EDIT: I found four medications that are free of gelatin and lactose; Niravam(benzo), Sarafem(SSRI), Luvox(SSRI), and Pristiq(SNRI). I don't know if any of these will help me, but I narrowed these four down from a list of others. Is it possible to ask for a specific medication after getting diagnosed?


----------



## candiedsky (Aug 7, 2011)

No vegans with this issue?


----------



## Duke of Prunes (Jul 20, 2009)

I think there are liquid forms of some SSRIs and sublingual forms of some benzos, which I'd imagine are less likely to contain those things. The reality is, you're going to struggle to find any pills (and time-release capsules) that don't at least contain lactose.

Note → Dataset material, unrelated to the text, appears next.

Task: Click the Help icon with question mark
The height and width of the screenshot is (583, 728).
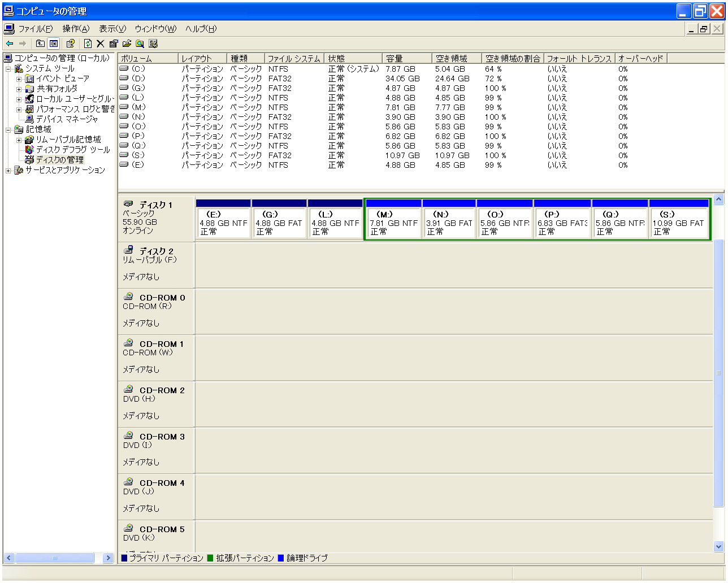Action: pyautogui.click(x=70, y=43)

Ask yourself what's more important: sticking to your silly idealistic diet, or treating your anxiety?


----------



## candiedsky (Aug 7, 2011)

Duke of Prunes said:


> I think there are liquid forms of some SSRIs and sublingual forms of some benzos, which I'd imagine are less likely to contain those things. The reality is, you're going to struggle to find any pills (and time-release capsules) that don't at least contain lactose.
> 
> Ask yourself what's more important: sticking to your silly idealistic diet, or treating your anxiety?

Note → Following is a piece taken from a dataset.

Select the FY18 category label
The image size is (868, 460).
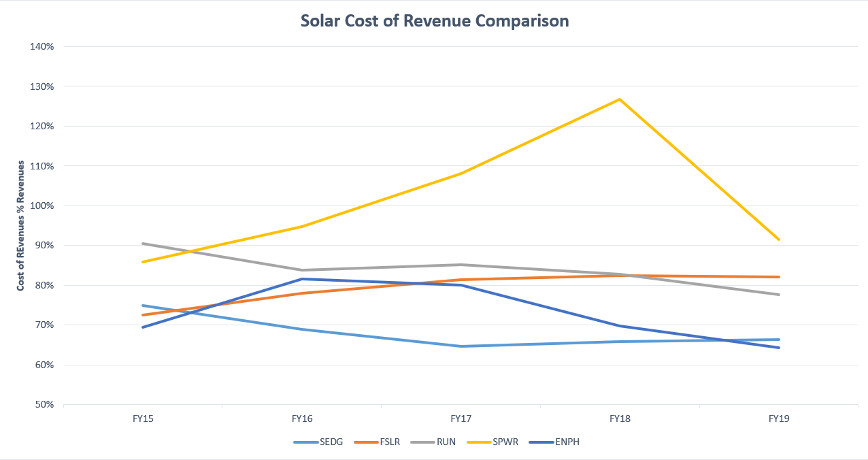(x=620, y=419)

I don't see how veganism is a 'silly idealistic' diet at all. I take being vegan very seriously, and I've managed to survive this long without medication... I was just saying if I had to take medication, I would only take it without these ingredients. I think it's possible to treat my anxiety and still remain vegan at the same time.
:roll


----------



## DK3 (Sep 21, 2011)

candiedsky said:


> I'm vegan, and am reluctant to take medication because of the ingredients. It seems like every pill out there - Xanax, Klonopin, you name it- all of these meds have lactose in them, or they have a gelatin capsule! Are there any available without these ingredients? I may be diagnosed bipolar soon, and I'm not sure if the medication i may have to take is free of these ingredients or not.:blank
> 
> EDIT: I found four medications that are free of gelatin and lactose; Niravam(benzo), Sarafem(SSRI), Luvox(SSRI), and Pristiq(SNRI). I don't know if any of these will help me, but I narrowed these four down from a list of others. Is it possible to ask for a specific medication after getting diagnosed?


Just a suggestion.. if you ever get meds in caps made from gelatine you can always transfer the contents to veggie caps which are fairly inexpensive to buy. I do this myself as although not a vegan, I'm a strict vegetarian and won't eat crushed animals!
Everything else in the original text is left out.